The Mayo Clinic and the Washington D.C.-based Gentag, Inc. are collaborating to develop wearable biosensors designed to fight obesity and diabetes.
The wearable patch sensors are the size of a small bandage, and are designed to be painless, wireless and disposable, officials said in a press release announcement. In the bandage is a sensor that communicates via a closed-loop diabetes management system which is compatible with cell phones. The system will allow researchers to monitor movement and develop treatments for obesity and related conditions, officials say.
A joint intellectual property (IP) agreement with Mayo Clinic made the research and development of this tool possible. Gentag signed a patent pooling agreement with Mayo Clinic for the management of IP related to wearable patch sensor and wireless communication technologies. Under the agreement, certain patent rights and technologies of both Mayo Clinic and Gentag will be combined and commercialized.
The two firms will collaborate with third parties under license to bring Mayo Clinic's expertise in medicine and clinical practices to the public by the development of the next generation of wearable skin patch technologies from Gentag in the areas of diabetes and obesity management.
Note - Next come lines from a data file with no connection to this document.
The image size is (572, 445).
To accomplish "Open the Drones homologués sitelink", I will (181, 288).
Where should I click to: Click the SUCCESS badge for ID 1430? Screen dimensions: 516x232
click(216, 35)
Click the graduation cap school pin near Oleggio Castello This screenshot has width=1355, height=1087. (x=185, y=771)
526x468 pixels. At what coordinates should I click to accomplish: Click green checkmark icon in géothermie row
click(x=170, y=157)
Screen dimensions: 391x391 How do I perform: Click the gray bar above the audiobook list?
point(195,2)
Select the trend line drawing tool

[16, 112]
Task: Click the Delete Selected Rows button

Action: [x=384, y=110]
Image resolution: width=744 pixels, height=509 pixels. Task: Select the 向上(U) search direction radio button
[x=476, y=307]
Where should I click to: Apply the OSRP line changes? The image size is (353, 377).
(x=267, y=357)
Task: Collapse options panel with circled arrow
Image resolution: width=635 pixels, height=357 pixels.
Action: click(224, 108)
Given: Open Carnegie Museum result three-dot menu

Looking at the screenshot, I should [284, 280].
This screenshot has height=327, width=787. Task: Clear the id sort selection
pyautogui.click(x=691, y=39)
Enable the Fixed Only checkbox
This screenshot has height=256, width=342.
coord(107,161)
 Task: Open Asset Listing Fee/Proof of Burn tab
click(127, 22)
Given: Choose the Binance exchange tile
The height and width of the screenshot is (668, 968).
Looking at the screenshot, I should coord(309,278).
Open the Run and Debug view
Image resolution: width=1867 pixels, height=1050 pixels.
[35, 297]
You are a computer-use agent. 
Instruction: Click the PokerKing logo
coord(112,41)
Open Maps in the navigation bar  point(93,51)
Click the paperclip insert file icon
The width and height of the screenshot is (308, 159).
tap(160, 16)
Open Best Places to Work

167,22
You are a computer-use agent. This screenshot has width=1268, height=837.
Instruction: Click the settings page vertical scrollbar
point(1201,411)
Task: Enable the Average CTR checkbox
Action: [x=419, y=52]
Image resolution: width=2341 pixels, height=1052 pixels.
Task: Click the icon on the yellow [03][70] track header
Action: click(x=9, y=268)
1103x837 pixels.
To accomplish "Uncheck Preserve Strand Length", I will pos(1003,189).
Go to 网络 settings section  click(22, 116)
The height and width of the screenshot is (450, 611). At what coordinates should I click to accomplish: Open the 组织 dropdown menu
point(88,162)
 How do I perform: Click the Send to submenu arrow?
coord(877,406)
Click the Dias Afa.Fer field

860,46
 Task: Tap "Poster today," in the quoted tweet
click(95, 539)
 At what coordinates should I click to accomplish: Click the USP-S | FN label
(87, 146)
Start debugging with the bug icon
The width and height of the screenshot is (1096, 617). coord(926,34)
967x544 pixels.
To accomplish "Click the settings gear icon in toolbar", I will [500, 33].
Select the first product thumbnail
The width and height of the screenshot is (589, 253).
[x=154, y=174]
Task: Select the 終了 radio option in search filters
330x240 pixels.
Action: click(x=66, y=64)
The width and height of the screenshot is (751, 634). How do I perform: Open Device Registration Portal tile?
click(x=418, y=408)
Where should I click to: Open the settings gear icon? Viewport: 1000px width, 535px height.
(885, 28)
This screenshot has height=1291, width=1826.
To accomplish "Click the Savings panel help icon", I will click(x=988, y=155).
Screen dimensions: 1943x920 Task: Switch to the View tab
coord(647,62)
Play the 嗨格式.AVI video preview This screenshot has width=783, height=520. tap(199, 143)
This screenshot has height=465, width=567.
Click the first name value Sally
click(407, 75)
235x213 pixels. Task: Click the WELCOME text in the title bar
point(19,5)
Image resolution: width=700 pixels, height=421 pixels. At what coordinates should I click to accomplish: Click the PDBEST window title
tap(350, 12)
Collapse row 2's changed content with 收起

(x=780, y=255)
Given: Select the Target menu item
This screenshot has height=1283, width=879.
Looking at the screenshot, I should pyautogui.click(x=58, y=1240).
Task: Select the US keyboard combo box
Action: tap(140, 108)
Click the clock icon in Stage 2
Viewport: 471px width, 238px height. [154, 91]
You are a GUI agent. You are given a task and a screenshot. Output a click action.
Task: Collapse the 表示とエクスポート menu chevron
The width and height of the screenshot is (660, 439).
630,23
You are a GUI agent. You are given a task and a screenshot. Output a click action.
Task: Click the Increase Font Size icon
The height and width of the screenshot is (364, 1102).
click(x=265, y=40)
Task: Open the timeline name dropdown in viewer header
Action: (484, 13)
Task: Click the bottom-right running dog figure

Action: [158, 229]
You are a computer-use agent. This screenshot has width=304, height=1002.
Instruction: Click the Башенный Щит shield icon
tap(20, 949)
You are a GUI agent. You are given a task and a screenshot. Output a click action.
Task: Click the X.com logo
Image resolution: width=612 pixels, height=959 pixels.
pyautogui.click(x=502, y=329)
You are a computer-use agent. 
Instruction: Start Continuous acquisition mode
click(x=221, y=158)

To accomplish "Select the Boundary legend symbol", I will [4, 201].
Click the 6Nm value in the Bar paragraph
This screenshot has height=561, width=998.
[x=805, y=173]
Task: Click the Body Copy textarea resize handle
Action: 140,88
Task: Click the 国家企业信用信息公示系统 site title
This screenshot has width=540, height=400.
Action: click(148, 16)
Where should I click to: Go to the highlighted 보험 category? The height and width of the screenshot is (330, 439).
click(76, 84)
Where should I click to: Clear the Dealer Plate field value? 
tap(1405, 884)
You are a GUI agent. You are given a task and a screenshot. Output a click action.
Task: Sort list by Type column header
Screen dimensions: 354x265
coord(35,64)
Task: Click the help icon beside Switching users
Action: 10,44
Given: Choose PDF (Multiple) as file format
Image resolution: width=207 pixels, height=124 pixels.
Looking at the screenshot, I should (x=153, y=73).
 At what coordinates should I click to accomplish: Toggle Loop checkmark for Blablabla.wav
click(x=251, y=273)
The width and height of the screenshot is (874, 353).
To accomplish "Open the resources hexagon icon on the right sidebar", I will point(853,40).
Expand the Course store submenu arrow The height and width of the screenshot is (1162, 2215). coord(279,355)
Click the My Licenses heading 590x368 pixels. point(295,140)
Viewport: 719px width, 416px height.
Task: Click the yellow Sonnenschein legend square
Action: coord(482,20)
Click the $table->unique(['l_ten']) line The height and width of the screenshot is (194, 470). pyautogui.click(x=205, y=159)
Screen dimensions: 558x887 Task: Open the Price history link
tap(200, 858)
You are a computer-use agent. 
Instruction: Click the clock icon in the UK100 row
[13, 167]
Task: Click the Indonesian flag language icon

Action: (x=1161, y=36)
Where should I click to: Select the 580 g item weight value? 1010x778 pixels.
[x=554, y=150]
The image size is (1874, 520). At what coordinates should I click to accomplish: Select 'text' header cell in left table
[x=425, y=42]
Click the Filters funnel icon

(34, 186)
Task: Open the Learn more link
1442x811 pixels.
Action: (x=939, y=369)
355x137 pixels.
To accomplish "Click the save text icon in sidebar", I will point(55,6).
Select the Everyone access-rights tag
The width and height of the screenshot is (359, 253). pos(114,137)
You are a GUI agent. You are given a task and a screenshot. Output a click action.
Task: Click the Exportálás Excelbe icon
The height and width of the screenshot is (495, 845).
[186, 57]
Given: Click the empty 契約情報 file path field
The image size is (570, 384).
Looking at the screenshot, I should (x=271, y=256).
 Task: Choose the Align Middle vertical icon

More than 50 issued patents and technologies are being offered for licensing under the agreement.
"We are hoping that this technology will be game-changer. These patch biosensors may help us reduce global obesity and diabetes," says James Levine, M.D., Ph.D., a Mayo Clinic endocrinologist and obesity researcher, said in the announcement. "They are accurate, inexpensive, and can be integrated into the care people receive."